1.一种基因组DNA片段编辑精准度的分析方法,适用于CRISPR/Cas9系统,所述分析方法将Cas9核酸酶对基因组DNA双链进行切割的方式区分为钝末端切割与突出末端切割,钝末端切割方式对应的切割末端占比为钝断裂末端占比,突出末端切割方式对应的切割末端占比为突出断裂末端占比,通过预测候选sgRNA组合在每种切割方式下对应的断裂末端序列,并结合所述钝断裂末端占比与突出断裂末端占比,来预测候选sgRNA组合及选用的Cas9核酸酶对基因组DNA片段编辑的精准度;所述钝末端切割是指:Cas9核酸酶在sgRNA的介导下对基因组DNA片段切割出平滑末端的切割方式;所述编辑精准度是指针对待分析的编辑方式,符合所述编辑方式的基因组DNA片段编辑中,精准编辑所占的比例;所述突出末端切割是指:Cas9核酸酶在sgRNA的介导下对基因组DNA片段切割出粘性末端的切割方式;
所述分析方法包括如下步骤:
(A)获得选用的Cas9核酸酶在候选sgRNA组合中各sgRNA的介导下对基因组DNA片段进行切割的精准度系数:
(1)预测sgRNA组合中的单个sgRNA及选用的Cas9核酸酶对待编辑基因组DNA片段切割时,在突出末端切割方式下对应的突出断裂末端序列,以及在钝末端切割方式下对应的钝断裂末端序列;
(2)按补平连接的方式来预测各个突出断裂末端序列对待分析基因组DNA片段编辑方式所得序列的影响;将精准符合预期编辑的各个突出断裂末端占比之和作为第一精准度参考因子C1的值;若都不能精准符合预期编辑,则第一精准度参考因子C1为0;
(3)按直接连接的方式预测所述钝断裂末端序列对待分析基因组DNA片段编辑方式所得序列的影响;若精准符合预期编辑,则将钝断裂末端占比作为第二精准度参考因子C2的值;若不能精准符合预期编辑,则第二精准度参考因子C2为0;
(4)将第一精准度参考因子C1的值与第二精准度参考因子C2的值相加获得该sgRNA及选用的Cas9核酸酶对待编辑基因组DNA片段进行切割的精准度系数X;
(B)获得候选sgRNA组合及选用的Cas9核酸酶对基因组DNA片段编辑的精准度:将候选sgRNA组合中各sgRNA对应的精准度系数X相乘获得该候选sgRNA组合及选用的Cas9核酸酶对基因组DNA片段编辑的精准度对基因组DNA片段编辑的精准度Z。

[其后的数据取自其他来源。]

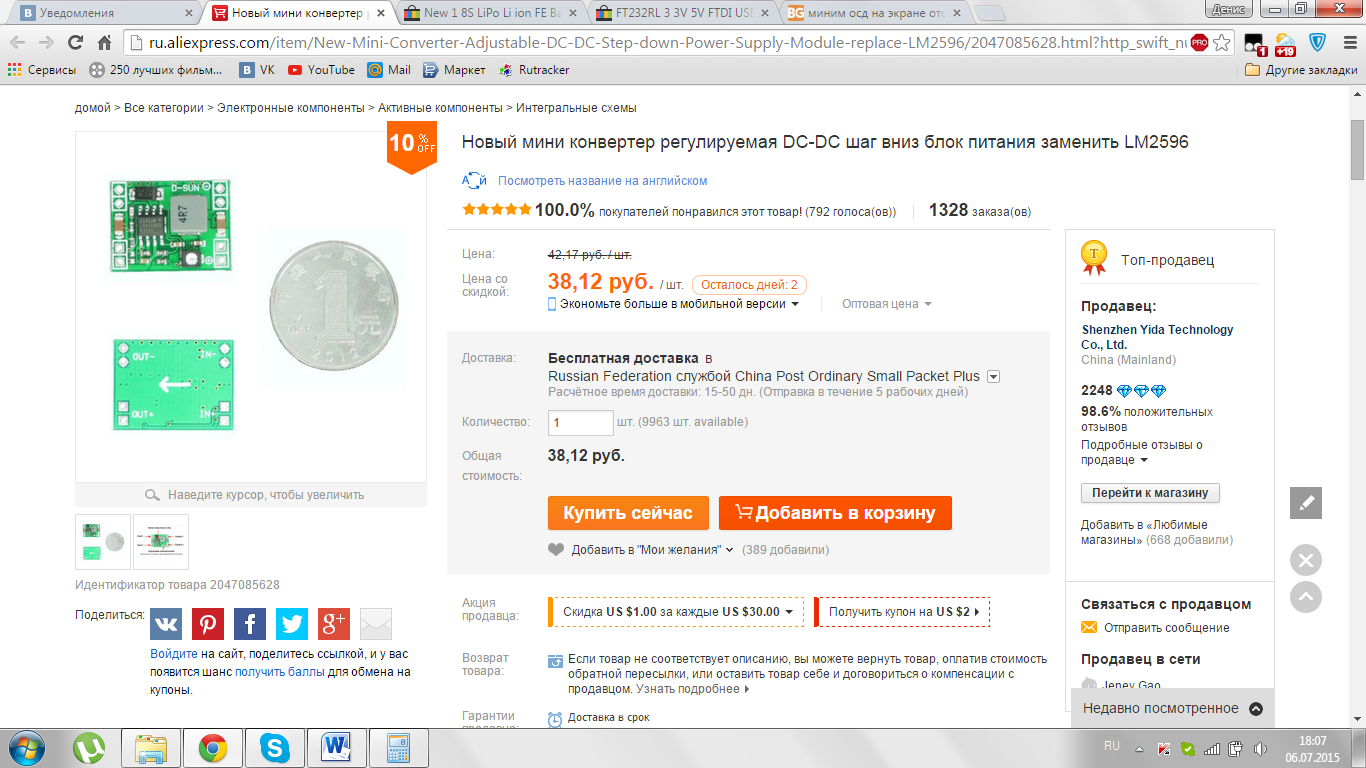Open uTorrent from the taskbar
Viewport: 1366px width, 768px height.
[x=89, y=747]
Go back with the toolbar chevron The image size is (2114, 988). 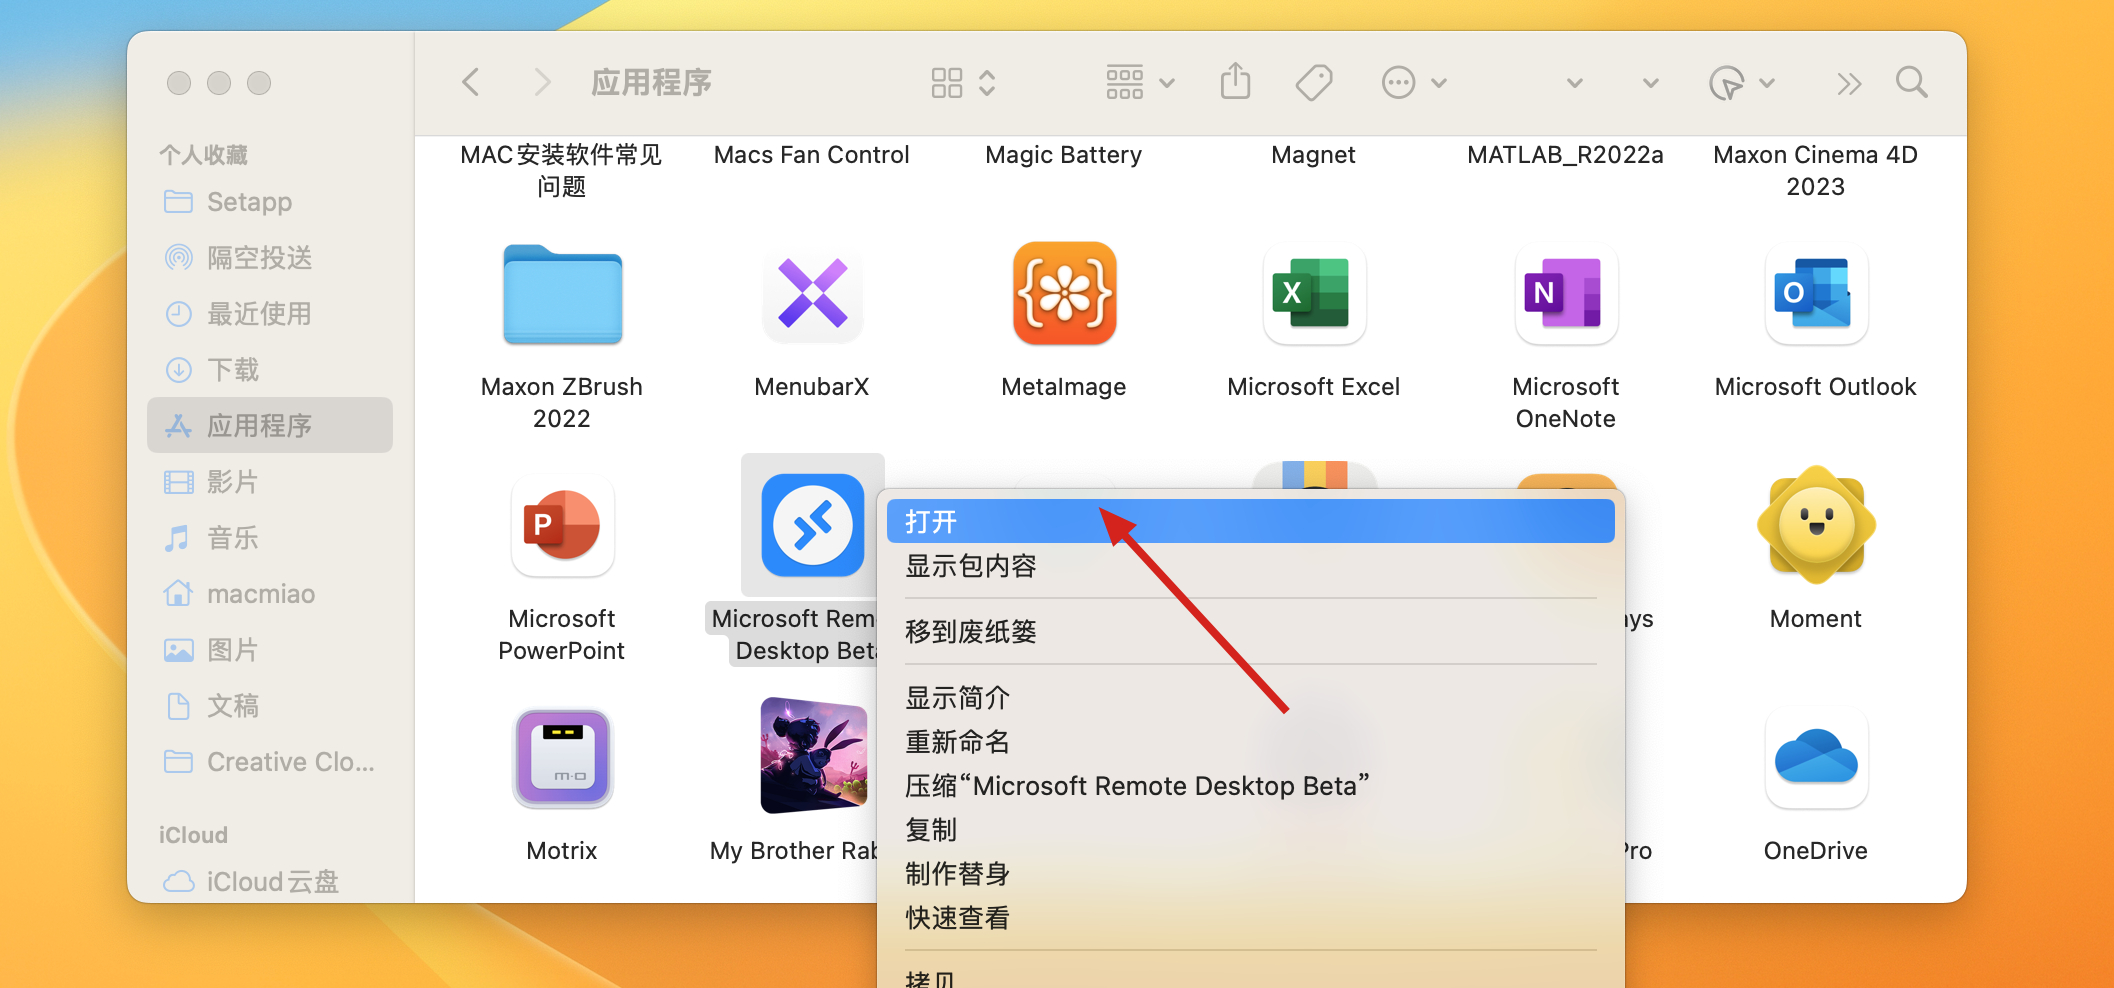471,82
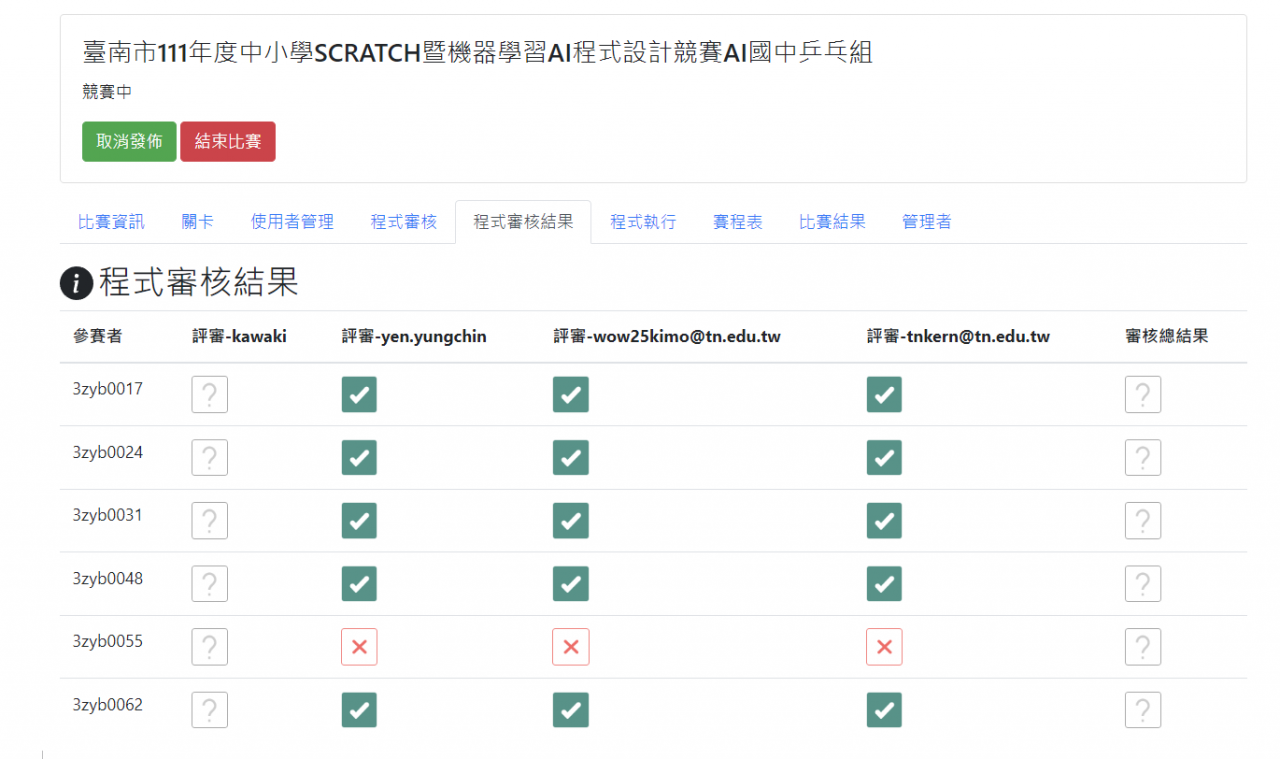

2.根据权利要求1所述的分析方法,其特征在于,所述候选sgRNA组合中,sgRNA的个数为两个及以上。
3.如权利要求1-2任一项所述的基因组DNA片段编辑精准度的分析方法用于基因组DNA片段编辑的用途。
4.一种基因组DNA片段编辑方法,利用权利要求1-2任一项所述的分析方法分析候选sgRNA组合及选用的Cas9核酸酶对基因组DNA片段的编辑精准度,采用编辑精准度较高的sgRNA组合及Cas9核酸酶,来编辑基因组DNA片段。
5.如权利要求4所述的基因组DNA片段编辑方法,其特征在于,包括如下步骤:
(1)针对待编辑的基因组DNA片段,根据需要的编辑方式,设计候选sgRNA组合;
(2)利用权利要求1-2任一权利要求所述的基因组DNA片段编辑精准度的分析方法,从所述候选的sgRNA组合中选择出针对所需要的编辑方式精准度较高的sgRNA组合;
(3)采用步骤(2)所选的sgRNA组合,利用CRISPR/Cas9系统对待编辑的基因组DNA片段进行编辑。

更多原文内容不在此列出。